県内には昭和三十八年に一名のポリオが発生したが、その後ゼロの年がつづいている。根絶!まさに根絶なのである。
本県だけではない、日本全国根絶なのである。ポリオにかかって肢体不自由児になるこどもがいない喜び。その半面、たったわずかのちがいで、ワクチンの恩恵にあづかれず、永く後遺症をもたなければならなかった多くの人たちに思いが及ぶ。
M子さんにもY子さんにも......。

根絶にいたる過程で、罹患、挫折した多くの子どもたち。素晴らしい現在をきづくための捨て石だったとは思いたくない。何百名という量で示されている数字は、それぞれの個の人生の集積なのである。
個の人生に、適切な福祉や医療の手が差しのべられているだろうか。
からだが変形した子どもたちを、親たちはふるさとに住まわせなかった。周囲の冷たい目を考えて遠方に出した。
全身に変形をもつが故に、多くのハンディに耐えているだろう人たちのそのころの幼な顔が浮んできて仕方がない。

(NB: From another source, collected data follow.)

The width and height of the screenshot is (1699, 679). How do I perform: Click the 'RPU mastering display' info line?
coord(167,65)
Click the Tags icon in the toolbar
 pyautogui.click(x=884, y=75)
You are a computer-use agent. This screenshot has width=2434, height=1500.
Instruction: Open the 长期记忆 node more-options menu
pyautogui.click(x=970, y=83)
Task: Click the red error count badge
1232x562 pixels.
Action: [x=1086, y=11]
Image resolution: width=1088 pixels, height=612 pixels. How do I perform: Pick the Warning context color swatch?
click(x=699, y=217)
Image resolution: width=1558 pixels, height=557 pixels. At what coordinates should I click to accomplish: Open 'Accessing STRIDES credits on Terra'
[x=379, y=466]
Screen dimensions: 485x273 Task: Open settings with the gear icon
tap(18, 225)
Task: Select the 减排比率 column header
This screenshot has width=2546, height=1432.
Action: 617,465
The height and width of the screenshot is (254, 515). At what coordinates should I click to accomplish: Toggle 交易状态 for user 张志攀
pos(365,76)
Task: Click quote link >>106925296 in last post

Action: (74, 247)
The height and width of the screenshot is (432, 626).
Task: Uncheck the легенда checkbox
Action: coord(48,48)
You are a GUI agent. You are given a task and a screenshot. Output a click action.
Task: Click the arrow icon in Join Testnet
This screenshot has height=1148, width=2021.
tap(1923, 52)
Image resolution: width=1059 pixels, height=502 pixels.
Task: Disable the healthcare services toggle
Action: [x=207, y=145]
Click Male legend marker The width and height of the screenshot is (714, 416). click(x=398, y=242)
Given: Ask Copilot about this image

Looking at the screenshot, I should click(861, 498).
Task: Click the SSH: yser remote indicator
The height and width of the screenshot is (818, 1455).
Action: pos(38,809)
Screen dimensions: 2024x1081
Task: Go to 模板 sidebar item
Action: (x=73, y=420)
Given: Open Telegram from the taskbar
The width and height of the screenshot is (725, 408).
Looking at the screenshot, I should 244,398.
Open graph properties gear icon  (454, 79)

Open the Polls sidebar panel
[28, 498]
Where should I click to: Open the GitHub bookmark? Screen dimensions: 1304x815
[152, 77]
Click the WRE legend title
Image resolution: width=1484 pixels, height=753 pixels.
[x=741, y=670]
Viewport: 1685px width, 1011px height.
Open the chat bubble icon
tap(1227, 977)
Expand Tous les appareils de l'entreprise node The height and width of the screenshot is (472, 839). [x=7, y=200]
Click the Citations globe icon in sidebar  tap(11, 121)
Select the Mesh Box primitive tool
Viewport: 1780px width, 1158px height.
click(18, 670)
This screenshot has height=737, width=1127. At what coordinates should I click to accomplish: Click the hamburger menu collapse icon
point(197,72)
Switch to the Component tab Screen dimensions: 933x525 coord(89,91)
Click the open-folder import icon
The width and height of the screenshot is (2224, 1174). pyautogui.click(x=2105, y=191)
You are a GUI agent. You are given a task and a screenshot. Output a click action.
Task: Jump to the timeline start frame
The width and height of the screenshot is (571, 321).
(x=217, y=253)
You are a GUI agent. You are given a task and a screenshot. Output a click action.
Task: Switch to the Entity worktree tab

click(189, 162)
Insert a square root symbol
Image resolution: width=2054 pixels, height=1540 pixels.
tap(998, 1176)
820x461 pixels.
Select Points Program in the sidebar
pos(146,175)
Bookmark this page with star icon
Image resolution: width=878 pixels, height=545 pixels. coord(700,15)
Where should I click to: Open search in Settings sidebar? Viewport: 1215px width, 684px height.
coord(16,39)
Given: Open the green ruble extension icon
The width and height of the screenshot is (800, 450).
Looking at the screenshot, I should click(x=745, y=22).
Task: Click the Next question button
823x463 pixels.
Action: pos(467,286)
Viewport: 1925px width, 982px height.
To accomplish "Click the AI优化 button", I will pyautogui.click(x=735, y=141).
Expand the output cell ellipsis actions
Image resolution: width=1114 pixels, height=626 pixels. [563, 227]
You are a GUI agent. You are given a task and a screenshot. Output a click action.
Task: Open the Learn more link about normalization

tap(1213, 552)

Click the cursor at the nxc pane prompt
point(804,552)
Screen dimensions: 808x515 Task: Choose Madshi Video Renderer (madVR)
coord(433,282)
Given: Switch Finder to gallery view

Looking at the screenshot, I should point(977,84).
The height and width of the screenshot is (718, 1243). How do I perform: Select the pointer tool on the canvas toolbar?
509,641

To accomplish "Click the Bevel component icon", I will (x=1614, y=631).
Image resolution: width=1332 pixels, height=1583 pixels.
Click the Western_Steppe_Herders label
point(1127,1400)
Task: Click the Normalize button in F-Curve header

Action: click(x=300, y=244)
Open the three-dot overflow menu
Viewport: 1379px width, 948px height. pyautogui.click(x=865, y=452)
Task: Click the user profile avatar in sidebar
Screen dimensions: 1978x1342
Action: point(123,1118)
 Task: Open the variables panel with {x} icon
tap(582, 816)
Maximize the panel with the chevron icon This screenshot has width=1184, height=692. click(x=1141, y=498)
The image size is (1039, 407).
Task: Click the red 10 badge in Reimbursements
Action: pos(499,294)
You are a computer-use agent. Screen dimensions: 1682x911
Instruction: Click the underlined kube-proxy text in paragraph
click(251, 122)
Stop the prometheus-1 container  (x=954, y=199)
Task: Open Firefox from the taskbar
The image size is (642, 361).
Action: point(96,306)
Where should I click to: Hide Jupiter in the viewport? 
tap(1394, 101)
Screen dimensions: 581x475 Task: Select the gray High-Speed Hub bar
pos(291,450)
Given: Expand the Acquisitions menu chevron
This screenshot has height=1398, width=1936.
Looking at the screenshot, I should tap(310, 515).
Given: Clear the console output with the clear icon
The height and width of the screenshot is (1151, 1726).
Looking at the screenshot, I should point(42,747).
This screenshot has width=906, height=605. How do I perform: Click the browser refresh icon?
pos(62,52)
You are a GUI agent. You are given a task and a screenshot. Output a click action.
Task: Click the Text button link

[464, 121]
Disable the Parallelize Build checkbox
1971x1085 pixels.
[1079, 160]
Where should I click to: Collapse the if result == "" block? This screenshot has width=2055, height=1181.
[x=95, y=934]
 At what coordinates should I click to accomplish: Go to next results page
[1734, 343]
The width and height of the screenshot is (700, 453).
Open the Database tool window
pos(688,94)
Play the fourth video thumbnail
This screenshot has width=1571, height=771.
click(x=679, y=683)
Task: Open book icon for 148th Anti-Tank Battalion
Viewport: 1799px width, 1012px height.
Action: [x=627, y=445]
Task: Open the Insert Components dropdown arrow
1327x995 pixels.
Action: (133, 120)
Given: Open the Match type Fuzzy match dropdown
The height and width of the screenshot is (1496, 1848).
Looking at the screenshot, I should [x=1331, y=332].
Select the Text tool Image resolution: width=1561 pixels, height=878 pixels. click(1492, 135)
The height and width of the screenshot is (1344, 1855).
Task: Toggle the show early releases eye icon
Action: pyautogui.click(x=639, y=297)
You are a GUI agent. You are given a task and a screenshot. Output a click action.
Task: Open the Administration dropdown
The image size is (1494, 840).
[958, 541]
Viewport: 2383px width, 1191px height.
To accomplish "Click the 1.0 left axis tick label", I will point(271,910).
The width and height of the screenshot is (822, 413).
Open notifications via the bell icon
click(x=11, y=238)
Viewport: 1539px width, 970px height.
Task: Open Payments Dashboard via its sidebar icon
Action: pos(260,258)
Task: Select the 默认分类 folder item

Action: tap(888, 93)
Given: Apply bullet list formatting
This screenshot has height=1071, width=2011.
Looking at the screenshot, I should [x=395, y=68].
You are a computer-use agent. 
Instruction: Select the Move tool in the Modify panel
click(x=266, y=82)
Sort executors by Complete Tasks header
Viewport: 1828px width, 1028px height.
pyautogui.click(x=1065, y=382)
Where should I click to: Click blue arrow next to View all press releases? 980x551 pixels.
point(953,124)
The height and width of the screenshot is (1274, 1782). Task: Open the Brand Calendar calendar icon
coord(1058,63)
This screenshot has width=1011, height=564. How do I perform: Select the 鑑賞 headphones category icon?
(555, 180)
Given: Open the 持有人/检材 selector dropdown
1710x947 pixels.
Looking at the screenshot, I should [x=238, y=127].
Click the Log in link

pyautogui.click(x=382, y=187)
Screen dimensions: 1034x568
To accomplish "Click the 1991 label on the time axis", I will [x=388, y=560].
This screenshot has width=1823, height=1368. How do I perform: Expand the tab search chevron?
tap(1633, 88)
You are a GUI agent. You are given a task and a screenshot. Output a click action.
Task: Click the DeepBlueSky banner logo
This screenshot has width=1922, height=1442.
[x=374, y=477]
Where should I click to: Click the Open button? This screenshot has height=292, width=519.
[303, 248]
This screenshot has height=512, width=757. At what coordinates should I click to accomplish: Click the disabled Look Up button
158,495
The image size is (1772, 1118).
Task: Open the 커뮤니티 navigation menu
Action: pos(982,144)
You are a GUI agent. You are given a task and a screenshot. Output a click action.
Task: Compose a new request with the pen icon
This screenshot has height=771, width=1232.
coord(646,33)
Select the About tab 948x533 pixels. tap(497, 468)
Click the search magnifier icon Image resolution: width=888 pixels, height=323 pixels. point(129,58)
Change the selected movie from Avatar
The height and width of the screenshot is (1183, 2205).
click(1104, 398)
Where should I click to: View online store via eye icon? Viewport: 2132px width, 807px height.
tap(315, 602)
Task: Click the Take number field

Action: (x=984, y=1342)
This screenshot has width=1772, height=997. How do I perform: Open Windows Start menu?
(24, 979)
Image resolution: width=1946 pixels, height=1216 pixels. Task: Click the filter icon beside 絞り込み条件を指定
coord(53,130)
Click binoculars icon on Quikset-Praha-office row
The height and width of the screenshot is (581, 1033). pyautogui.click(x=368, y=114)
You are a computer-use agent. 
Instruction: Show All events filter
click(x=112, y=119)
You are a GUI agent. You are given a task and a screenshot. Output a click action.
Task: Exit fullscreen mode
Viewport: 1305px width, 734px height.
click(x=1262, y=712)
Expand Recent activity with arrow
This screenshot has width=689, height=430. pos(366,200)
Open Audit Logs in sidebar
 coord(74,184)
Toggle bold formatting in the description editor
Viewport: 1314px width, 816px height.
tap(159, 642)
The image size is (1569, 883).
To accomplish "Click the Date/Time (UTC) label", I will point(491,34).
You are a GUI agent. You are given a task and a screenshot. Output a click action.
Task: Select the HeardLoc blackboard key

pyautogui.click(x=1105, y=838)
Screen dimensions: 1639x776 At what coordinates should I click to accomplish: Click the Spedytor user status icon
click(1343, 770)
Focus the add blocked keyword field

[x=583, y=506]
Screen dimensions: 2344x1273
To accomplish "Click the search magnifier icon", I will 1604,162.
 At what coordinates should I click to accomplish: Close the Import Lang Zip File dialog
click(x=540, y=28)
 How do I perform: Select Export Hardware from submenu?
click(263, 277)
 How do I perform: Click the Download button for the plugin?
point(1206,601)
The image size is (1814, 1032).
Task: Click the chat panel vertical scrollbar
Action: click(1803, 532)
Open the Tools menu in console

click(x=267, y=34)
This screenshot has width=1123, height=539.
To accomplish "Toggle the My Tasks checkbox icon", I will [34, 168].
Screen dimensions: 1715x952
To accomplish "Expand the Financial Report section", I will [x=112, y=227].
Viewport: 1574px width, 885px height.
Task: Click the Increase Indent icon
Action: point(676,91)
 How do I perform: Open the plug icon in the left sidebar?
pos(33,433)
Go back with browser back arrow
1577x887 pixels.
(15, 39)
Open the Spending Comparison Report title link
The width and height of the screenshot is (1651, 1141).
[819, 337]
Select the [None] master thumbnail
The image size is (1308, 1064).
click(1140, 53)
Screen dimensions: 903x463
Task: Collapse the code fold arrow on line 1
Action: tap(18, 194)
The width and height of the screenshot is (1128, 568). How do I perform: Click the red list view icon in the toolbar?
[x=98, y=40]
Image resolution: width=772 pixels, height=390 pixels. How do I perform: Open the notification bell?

ポリオは根絶したが、つぎつぎとチャレンジしなければならない新しい標的があらわれている。たとえば脳性小児マヒ、スモン、脳卒中、老人性痴呆、さてはエイズ・・・・。
「ヒューマニティなくして科学は死に打かてない」
スイスレマン湖のほとり、ジュネーブにあるWHOの一室に、ヴァチカン王国から贈られた壁画が飾られていた。それに添えられていたこのことばを思い出しながら、人のいのちにかかわる職能の人たちの奮闘を願うことしきりである。